What is required
In the entries below, identify every line with the string "agent" and copy it.

[Dataset records]

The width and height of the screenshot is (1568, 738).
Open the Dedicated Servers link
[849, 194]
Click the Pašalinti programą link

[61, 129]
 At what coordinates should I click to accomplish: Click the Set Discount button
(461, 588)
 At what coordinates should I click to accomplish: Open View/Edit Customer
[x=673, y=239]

--

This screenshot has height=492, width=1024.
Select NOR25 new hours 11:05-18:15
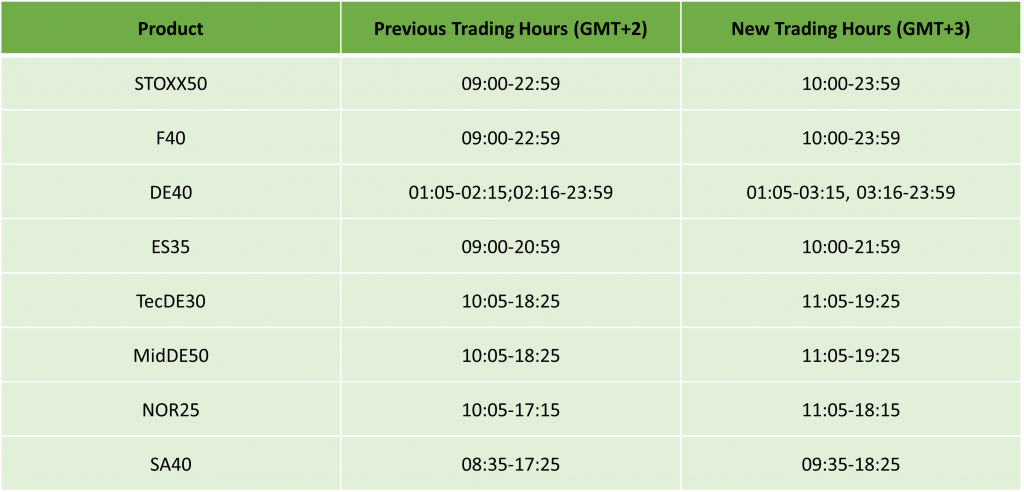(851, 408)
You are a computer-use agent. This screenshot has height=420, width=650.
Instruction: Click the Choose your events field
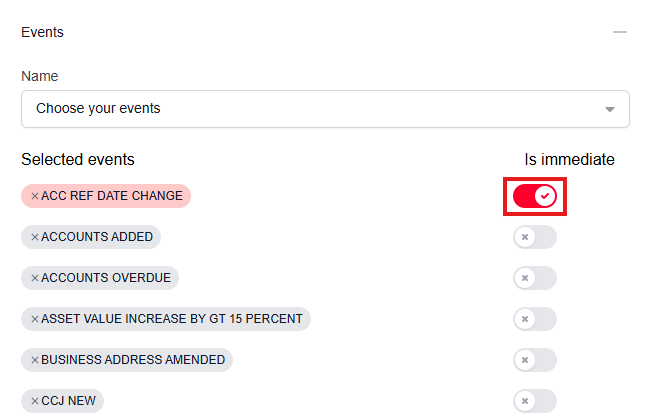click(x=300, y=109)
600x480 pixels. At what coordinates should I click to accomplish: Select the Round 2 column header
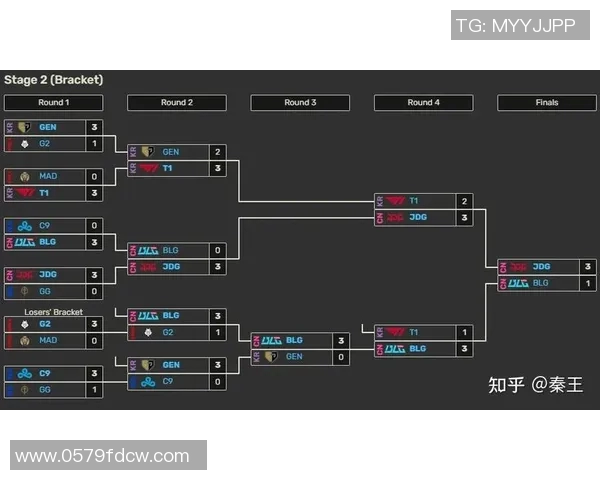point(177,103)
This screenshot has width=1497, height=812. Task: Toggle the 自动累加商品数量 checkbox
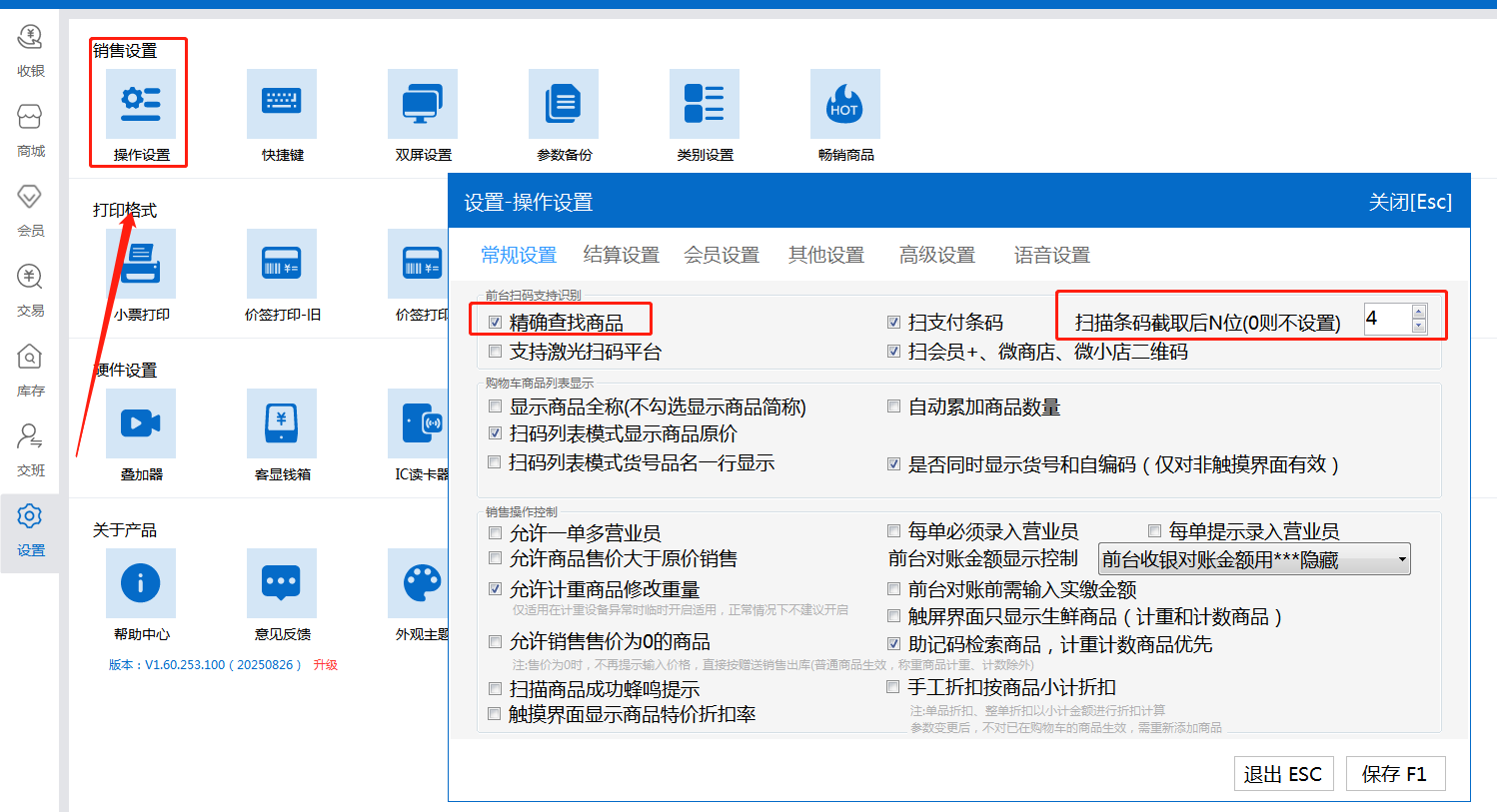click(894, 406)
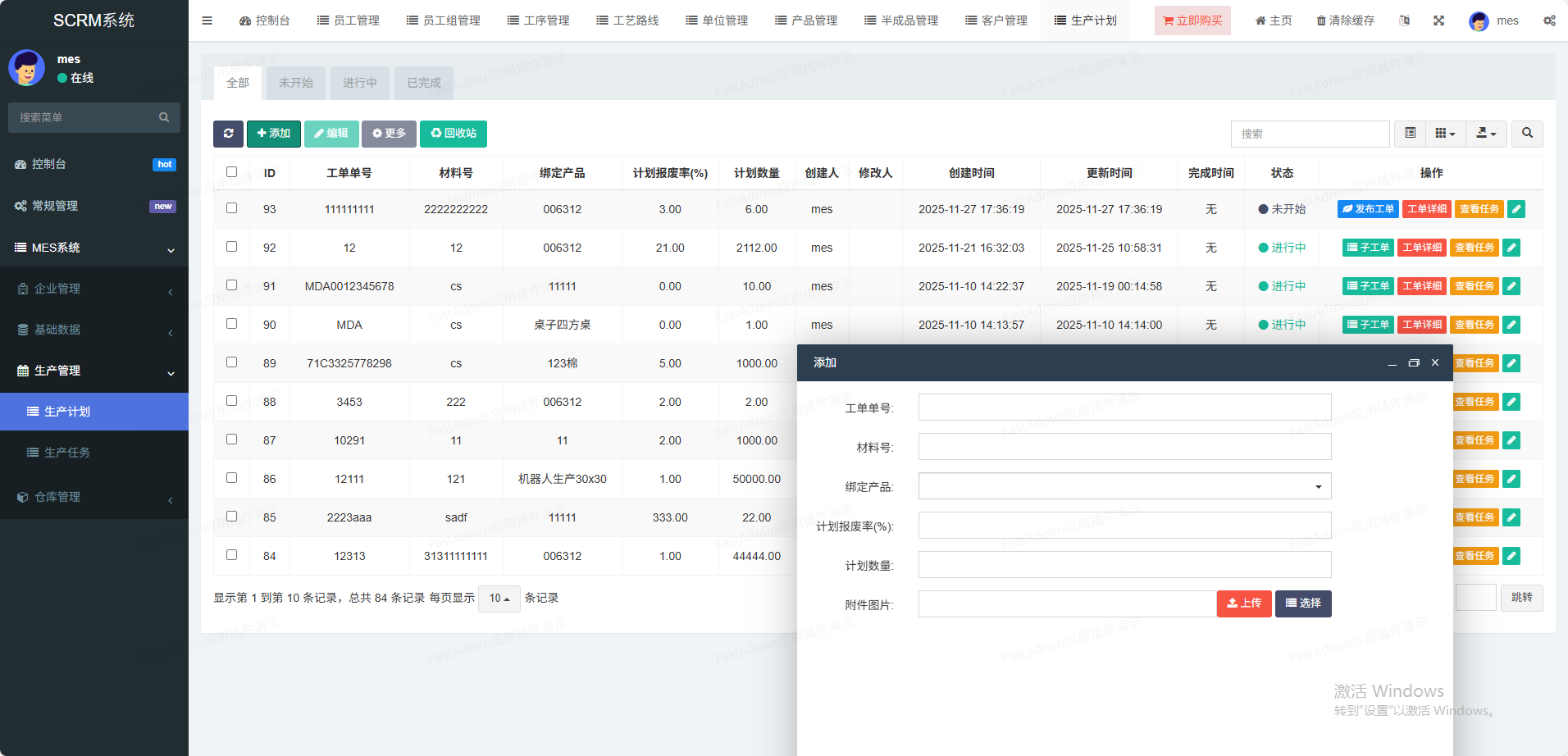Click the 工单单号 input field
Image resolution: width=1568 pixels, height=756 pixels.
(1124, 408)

...

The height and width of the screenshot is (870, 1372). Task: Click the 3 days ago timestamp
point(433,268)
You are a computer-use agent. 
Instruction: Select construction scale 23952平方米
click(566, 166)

Task response
You are a computer-use agent. This screenshot has height=420, width=650.
You are a computer-use agent. 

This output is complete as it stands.